1.6 e-HDi 115 Allure 5dr
In the old days, we’d have been talking about a small estate car here. But the car world is all mashed up right now, and so – instead of...
We have a go in Pug’s 208-based 1.6 VTi 120. Not half bad…
What we say:
Bye, bye dreary 207 SW, hello cheery 2008 - the 208's taller, flashier, more off-roadery cousin
What is it?
A 208 with an extra zero in the name. Although it’s not quite as simple as that. In the old days we’d have been talking about a small estate car here – that’s how Peugeot used to diversify its hatchbacks. But the car world is all mashed up nowadays, and so – instead of creating a successor to the 207 SW mini-estate – Peugeot decided to inflate the 208 to create the 2008.
In other words, it’s Peugeot’s first proper crack at a part-hatch-part-SUV-type-thing that’ll fight for attention among the Renault Capturs and Nissan Jukes of this world, in the increasingly busy small ’n’ chunky crossover market.
Perhaps the biggest surprise is the way it goes down a road. The VTI version weighs just 1,080kg – a little more than the 208 on which it’s based, but still much less plump than the old 207 – and it’s not particularly tall, so there’s not much slop and sway. The 1.6-litre petrol engine (a less powerful, non-turbo version of the 208 GTi’s) feels lively enough, but go for a 115bhp 1.6-litre diesel engine and things aren’t quite as sweet. It’s 100kg heavier than the petrol and, while it’s stronger, you really do feel the extra mass over the front wheels – whether it’s over speed bumps or through the exciting part of a corner, where it has a tendency to wander wide.
The 2008 is FWD only, though pricier versions come with Grip Control, which uses electronics to divvy up power across the front axle. Even so, it’ll never fully defeat the landscape, and feels like an unnecessary gesture towards its SUV aspirations.
On the inside
It feels similar to a five-door 208 inside, with the addition of a few extra centimetres of headroom for rear passengers.
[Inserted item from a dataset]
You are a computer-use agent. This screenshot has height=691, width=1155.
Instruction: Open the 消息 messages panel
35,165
It’s 65mm taller than the 208, the boot’s more useful and the floor is flush to the edge for easy loading. The rear seats fold flat, too. The cabin layout is familiar, though there’s an awkward new handbrake and refreshed materials – we particularly liked the optional coppery air vent surrounds and hessian-effect dash trim.
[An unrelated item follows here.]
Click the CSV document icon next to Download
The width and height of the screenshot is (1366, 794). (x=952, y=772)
If you can live with the looks, you’ll probably get along fine with the 2008. The 1.6 HDi should deliver over 50mpg in the real world (we know, because our own 208 long-termer did so). And with all those nice fabrics in the cabin, you’ll have plenty to stroke should you get bored in traffic. With a boggo car starting at around £13,500, you can imagine doing so with a justifiably smug face, particularly given how the sweet 1.2 triple feels anything but bargain basement in use. It even averages 57mpg (although if economy is your thing, look at the 76mpg diesels…).